*** Opening of Information ***

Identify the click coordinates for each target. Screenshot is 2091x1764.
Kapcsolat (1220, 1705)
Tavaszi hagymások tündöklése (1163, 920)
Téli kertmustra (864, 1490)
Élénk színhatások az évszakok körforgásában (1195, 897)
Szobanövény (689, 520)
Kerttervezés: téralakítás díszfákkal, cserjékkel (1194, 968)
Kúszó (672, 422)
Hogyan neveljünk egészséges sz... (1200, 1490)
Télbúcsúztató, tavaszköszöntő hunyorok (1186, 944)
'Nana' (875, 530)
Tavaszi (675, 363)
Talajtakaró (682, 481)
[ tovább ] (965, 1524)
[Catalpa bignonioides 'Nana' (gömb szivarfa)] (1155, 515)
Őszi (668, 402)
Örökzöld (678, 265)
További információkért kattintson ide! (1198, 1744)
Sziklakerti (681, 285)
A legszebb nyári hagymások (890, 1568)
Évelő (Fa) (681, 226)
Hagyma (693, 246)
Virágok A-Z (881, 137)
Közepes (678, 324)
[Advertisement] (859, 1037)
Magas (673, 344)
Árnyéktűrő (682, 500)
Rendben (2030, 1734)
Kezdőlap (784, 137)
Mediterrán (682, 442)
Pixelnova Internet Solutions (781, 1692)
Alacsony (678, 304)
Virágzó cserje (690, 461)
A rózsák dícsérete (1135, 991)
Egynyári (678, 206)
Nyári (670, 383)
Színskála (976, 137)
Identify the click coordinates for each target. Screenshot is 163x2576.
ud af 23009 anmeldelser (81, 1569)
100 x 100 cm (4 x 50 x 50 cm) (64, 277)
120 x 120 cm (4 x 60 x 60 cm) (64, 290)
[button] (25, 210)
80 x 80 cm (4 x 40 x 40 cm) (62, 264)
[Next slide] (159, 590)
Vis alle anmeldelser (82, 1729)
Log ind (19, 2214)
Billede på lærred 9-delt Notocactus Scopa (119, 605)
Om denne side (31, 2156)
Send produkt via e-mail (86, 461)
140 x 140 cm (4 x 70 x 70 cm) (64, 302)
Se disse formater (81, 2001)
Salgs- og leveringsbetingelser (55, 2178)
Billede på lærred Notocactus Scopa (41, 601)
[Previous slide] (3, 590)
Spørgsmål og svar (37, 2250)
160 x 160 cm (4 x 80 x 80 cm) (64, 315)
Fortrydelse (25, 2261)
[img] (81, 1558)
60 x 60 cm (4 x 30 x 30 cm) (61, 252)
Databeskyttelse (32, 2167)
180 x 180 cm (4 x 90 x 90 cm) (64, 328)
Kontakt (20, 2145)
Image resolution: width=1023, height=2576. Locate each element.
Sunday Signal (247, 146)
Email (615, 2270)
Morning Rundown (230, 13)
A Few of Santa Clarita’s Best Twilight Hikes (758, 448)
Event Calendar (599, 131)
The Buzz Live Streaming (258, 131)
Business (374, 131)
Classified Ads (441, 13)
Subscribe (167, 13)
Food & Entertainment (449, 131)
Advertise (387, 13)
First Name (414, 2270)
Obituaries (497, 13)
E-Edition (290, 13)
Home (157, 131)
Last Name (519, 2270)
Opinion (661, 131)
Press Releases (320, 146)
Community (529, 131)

*** Close of Information ***

What you are asked to do —
Go to the line containing "Sziklakerti (681, 285)" in the listing. Print it and every line through the last one, exactly and with nothing more.

Result of the exercise —
Sziklakerti (681, 285)
A legszebb nyári hagymások (890, 1568)
Évelő (Fa) (681, 226)
Hagyma (693, 246)
Virágok A-Z (881, 137)
Közepes (678, 324)
[Advertisement] (859, 1037)
Magas (673, 344)
Árnyéktűrő (682, 500)
Rendben (2030, 1734)
Kezdőlap (784, 137)
Mediterrán (682, 442)
Pixelnova Internet Solutions (781, 1692)
Alacsony (678, 304)
Virágzó cserje (690, 461)
A rózsák dícsérete (1135, 991)
Egynyári (678, 206)
Nyári (670, 383)
Színskála (976, 137)
Identify the click coordinates for each target. Screenshot is 163x2576.
ud af 23009 anmeldelser (81, 1569)
100 x 100 cm (4 x 50 x 50 cm) (64, 277)
120 x 120 cm (4 x 60 x 60 cm) (64, 290)
[button] (25, 210)
80 x 80 cm (4 x 40 x 40 cm) (62, 264)
[Next slide] (159, 590)
Vis alle anmeldelser (82, 1729)
Log ind (19, 2214)
Billede på lærred 9-delt Notocactus Scopa (119, 605)
Om denne side (31, 2156)
Send produkt via e-mail (86, 461)
140 x 140 cm (4 x 70 x 70 cm) (64, 302)
Se disse formater (81, 2001)
Salgs- og leveringsbetingelser (55, 2178)
Billede på lærred Notocactus Scopa (41, 601)
[Previous slide] (3, 590)
Spørgsmål og svar (37, 2250)
160 x 160 cm (4 x 80 x 80 cm) (64, 315)
Fortrydelse (25, 2261)
[img] (81, 1558)
60 x 60 cm (4 x 30 x 30 cm) (61, 252)
Databeskyttelse (32, 2167)
180 x 180 cm (4 x 90 x 90 cm) (64, 328)
Kontakt (20, 2145)
Image resolution: width=1023, height=2576. Locate each element.
Sunday Signal (247, 146)
Email (615, 2270)
Morning Rundown (230, 13)
A Few of Santa Clarita’s Best Twilight Hikes (758, 448)
Event Calendar (599, 131)
The Buzz Live Streaming (258, 131)
Business (374, 131)
Classified Ads (441, 13)
Subscribe (167, 13)
Food & Entertainment (449, 131)
Advertise (387, 13)
First Name (414, 2270)
Obituaries (497, 13)
E-Edition (290, 13)
Home (157, 131)
Last Name (519, 2270)
Opinion (661, 131)
Press Releases (320, 146)
Community (529, 131)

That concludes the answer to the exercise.